到底是自己看著長大的孩子,許家兄妹倆的想法李秋菊看得出來,隻須臾的躊躇,還是決定把話跟孩子說清楚。
“林生,不能這麼說你爹,你們兄妹仨他都當寶貝似的疼,費的心力多了去了。若不是他頂著,你以為你能拖到現在還不成親?姝兒的婚事能這麼順利?彆說都是你的功勞,老太太還不至於給你這個麵子。”
二十多年了,許林生還是頭一回見李秋菊說話這麼不客氣,尤其是對他這個繼子,向來都是溫柔的。

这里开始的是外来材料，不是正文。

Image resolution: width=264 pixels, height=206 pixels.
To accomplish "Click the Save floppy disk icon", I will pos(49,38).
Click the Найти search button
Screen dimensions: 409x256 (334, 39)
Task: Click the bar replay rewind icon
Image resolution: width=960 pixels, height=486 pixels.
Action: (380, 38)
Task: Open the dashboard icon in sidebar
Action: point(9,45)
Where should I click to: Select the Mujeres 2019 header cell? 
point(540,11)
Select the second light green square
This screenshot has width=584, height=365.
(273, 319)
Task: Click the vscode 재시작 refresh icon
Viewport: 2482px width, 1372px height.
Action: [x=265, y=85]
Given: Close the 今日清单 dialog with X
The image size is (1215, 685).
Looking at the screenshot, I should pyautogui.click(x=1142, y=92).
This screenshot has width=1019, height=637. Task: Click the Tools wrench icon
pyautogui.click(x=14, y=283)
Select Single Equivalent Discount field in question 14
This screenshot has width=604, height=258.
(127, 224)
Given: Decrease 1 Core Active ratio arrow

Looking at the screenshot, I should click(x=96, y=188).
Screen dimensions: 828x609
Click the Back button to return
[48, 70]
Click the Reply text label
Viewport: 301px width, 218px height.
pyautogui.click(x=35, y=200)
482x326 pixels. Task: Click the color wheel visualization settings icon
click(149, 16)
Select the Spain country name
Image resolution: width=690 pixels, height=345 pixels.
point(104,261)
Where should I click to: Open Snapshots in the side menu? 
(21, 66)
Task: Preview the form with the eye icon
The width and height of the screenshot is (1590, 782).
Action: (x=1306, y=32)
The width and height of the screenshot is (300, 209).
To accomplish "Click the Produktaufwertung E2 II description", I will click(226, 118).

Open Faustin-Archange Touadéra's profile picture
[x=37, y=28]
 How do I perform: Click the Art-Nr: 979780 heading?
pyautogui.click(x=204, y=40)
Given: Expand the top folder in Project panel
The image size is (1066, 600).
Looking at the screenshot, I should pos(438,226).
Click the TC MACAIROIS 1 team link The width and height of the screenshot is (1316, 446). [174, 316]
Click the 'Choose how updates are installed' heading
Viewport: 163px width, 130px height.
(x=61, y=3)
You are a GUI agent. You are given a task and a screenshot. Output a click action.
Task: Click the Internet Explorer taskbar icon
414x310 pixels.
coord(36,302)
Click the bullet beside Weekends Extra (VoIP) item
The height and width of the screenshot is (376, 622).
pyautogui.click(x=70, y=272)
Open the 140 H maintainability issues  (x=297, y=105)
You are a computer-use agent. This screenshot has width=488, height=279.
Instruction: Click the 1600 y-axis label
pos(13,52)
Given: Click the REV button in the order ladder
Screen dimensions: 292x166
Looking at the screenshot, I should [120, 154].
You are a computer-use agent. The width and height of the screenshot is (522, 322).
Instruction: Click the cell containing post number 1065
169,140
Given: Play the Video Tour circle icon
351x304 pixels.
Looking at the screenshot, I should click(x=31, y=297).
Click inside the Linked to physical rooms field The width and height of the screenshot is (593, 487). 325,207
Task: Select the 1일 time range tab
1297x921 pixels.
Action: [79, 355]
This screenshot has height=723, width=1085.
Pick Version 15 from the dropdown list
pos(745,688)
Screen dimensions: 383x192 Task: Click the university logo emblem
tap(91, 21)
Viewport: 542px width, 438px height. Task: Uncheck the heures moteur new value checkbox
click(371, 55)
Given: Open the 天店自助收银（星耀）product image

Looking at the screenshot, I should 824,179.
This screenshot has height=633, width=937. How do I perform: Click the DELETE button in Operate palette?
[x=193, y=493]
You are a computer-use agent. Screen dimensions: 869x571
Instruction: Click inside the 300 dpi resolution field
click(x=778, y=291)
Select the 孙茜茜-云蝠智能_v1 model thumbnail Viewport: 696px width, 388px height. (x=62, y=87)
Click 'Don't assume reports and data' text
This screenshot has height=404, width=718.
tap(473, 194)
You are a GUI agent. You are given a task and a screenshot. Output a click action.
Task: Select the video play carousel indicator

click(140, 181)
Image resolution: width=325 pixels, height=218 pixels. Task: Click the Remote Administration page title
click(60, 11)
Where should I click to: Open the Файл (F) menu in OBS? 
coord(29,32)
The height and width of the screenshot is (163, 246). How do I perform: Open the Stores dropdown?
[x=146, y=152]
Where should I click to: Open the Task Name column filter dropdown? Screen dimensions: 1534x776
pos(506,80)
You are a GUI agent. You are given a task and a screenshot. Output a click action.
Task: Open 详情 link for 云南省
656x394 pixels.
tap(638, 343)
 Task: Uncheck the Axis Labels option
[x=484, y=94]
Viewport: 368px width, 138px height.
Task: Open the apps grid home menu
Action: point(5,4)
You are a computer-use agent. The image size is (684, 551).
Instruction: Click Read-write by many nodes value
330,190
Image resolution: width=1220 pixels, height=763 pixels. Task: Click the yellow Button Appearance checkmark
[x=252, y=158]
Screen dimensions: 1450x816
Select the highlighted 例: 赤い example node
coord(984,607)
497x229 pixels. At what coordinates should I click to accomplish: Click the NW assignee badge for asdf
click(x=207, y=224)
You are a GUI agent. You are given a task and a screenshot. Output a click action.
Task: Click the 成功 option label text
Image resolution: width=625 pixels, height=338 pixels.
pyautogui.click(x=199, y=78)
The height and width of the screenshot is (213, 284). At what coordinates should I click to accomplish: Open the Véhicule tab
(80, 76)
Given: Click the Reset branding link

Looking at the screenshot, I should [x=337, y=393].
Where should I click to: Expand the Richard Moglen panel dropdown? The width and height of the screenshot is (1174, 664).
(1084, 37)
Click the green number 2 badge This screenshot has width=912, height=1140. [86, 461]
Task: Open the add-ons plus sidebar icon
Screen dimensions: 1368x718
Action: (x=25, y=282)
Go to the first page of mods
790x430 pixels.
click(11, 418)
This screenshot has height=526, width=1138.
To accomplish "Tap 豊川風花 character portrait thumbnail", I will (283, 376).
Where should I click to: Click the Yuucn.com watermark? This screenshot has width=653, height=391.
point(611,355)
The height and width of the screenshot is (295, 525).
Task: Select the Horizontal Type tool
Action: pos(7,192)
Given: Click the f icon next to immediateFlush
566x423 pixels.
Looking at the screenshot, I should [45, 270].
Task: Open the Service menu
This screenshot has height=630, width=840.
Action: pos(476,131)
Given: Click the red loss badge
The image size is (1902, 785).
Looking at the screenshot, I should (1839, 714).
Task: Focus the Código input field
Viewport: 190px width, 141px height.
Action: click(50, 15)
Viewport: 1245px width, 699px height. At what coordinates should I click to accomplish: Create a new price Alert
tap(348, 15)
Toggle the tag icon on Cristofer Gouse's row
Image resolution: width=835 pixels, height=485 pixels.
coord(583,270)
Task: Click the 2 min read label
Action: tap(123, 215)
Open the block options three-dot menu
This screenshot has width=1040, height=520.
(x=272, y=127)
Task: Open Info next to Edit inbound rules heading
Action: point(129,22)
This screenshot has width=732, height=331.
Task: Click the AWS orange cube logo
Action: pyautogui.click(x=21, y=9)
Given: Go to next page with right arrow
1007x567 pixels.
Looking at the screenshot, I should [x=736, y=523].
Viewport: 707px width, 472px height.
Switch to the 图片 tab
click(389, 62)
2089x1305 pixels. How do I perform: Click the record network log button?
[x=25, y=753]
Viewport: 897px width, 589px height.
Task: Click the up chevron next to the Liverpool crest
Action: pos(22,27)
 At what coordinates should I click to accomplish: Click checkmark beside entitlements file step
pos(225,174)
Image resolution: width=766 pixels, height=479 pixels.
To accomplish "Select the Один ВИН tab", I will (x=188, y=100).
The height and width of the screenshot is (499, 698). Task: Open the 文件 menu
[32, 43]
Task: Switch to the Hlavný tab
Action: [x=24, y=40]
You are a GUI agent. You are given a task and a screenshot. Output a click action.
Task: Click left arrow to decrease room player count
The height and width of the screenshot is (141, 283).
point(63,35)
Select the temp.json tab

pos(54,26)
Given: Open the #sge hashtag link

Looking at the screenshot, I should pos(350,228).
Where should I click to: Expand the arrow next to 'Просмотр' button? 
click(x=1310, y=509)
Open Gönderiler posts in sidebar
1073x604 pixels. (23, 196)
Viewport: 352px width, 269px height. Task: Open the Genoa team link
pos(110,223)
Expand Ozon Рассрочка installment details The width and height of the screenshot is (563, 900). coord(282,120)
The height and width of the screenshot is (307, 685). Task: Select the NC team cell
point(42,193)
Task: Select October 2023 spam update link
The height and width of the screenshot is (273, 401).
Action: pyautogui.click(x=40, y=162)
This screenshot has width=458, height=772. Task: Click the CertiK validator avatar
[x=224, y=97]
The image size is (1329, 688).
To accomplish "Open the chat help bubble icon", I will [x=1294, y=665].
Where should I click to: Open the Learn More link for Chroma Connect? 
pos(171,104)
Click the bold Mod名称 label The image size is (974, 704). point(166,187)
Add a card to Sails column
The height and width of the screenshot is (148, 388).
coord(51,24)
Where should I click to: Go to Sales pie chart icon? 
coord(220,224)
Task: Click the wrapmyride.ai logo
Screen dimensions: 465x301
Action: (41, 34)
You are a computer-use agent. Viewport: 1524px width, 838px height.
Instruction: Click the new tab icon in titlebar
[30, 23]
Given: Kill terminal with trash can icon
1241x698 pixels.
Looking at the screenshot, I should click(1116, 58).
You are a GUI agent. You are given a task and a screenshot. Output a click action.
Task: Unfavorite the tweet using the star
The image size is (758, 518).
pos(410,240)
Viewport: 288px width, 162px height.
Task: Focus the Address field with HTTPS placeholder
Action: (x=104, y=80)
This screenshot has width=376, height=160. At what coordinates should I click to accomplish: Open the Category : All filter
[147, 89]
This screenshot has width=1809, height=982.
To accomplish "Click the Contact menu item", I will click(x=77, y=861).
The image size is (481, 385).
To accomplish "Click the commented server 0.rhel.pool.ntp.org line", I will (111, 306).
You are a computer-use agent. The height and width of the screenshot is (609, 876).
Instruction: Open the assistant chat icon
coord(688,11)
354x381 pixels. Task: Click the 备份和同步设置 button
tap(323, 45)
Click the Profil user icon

“他才沒有躲清淨,他是出去想辦法了,爭取年前就把這事給解決了。”
當著這麼多外人,許林生不管不顧,李秋菊可沒打算把家醜宣揚得人儘皆知。
想起最近他爹的舉動,許林生稍微動了動腦子,大概知道了他爹的打算。隻是,這事沒那麼容易成。比起他爹,他更喜歡凡事做兩手準備。
“萬一,在這段時間偏心眼子來硬的呢?”
李秋菊語塞,他相信許向東,但……兒子的擔憂很有可能。手中的帕子越擰越緊,心中的慌亂也越發明顯起來。她,不能賭!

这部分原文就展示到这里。